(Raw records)
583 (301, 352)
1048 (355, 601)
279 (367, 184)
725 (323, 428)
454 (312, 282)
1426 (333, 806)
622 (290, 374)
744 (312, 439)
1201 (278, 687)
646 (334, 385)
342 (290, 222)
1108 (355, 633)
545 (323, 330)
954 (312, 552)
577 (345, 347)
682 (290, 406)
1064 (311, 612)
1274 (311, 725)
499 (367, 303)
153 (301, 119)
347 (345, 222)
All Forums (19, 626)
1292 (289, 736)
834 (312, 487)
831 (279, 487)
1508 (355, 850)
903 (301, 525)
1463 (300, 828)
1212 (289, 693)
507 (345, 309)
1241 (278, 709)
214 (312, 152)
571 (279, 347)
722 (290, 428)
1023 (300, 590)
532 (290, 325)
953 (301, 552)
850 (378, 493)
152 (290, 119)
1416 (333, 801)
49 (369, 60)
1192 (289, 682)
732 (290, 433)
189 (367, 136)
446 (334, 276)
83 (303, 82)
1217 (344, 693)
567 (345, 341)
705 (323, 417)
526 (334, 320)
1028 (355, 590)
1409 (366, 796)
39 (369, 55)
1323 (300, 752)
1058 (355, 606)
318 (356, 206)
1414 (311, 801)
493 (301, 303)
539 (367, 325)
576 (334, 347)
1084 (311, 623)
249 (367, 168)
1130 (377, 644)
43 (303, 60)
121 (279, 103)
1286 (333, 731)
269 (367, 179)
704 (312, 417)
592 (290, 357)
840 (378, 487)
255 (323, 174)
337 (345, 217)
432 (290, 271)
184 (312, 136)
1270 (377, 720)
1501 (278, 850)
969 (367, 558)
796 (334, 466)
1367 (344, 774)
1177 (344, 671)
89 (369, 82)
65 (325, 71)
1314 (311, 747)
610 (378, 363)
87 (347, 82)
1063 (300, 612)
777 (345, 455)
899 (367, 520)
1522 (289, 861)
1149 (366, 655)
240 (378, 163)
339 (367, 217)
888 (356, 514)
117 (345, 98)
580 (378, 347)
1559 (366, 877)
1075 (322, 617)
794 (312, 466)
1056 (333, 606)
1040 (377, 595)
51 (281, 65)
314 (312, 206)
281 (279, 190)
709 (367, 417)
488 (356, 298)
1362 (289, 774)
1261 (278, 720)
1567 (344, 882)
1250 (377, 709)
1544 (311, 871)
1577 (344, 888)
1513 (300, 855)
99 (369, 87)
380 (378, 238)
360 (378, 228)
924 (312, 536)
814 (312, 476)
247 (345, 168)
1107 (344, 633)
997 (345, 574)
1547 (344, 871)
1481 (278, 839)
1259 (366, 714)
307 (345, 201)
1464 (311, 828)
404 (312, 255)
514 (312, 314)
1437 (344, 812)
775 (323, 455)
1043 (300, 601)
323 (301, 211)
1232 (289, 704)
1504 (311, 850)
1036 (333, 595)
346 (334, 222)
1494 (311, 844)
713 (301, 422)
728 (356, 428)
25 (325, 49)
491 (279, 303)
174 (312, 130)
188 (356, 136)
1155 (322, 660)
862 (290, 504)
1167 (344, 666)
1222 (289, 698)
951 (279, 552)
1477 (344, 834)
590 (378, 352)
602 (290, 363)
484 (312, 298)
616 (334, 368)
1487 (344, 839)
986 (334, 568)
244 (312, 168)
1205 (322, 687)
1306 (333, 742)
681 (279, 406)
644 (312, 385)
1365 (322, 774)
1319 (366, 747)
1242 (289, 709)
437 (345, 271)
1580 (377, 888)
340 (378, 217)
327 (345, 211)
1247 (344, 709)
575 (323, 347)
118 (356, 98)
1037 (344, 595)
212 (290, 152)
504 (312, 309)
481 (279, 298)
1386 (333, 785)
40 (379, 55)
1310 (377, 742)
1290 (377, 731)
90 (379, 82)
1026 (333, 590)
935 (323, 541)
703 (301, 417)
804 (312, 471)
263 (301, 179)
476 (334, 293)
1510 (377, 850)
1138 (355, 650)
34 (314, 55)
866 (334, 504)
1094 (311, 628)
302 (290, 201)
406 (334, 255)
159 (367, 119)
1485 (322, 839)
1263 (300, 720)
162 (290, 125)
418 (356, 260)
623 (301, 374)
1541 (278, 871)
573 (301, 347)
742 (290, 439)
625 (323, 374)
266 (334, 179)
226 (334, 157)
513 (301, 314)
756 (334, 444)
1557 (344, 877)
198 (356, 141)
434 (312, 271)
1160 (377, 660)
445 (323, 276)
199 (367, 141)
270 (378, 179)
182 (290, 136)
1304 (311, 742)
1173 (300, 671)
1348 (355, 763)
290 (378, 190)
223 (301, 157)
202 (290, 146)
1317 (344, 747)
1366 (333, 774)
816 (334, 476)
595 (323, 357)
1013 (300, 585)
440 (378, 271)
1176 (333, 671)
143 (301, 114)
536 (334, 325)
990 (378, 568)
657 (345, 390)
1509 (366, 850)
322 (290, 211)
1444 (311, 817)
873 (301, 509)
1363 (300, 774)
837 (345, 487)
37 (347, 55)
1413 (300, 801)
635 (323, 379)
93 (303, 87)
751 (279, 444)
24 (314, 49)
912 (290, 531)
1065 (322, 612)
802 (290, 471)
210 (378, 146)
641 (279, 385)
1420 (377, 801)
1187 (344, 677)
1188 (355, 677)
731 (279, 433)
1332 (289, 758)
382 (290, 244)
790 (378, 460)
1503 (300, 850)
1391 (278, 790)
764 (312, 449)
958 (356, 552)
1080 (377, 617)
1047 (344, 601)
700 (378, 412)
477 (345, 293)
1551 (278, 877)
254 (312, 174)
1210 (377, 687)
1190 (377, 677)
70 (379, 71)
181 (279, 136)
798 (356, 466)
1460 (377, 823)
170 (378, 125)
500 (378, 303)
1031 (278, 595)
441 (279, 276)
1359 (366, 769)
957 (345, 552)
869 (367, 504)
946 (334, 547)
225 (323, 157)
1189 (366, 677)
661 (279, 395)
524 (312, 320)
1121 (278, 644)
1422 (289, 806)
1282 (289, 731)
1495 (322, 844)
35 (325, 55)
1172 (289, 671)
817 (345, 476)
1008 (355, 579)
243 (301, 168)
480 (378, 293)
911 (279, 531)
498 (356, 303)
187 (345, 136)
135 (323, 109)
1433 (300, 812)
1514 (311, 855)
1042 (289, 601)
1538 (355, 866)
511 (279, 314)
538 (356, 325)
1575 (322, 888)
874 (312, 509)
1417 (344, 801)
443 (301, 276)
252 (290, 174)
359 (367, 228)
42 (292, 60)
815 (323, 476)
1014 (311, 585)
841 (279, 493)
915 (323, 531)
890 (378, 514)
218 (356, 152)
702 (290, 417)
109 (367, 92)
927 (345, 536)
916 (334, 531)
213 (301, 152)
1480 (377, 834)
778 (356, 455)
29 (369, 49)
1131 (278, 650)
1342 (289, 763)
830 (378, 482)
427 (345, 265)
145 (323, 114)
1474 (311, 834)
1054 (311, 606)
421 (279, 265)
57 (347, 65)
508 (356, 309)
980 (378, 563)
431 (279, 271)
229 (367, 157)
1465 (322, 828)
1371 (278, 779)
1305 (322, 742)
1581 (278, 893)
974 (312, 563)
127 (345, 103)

Your instructions:
Reproduce the data from its first line through the line containing "499 (367, 303)", inclusive, with "583" renamed to "585" and everything else left unchanged.

Output below:
585 (301, 352)
1048 (355, 601)
279 (367, 184)
725 (323, 428)
454 (312, 282)
1426 (333, 806)
622 (290, 374)
744 (312, 439)
1201 (278, 687)
646 (334, 385)
342 (290, 222)
1108 (355, 633)
545 (323, 330)
954 (312, 552)
577 (345, 347)
682 (290, 406)
1064 (311, 612)
1274 (311, 725)
499 (367, 303)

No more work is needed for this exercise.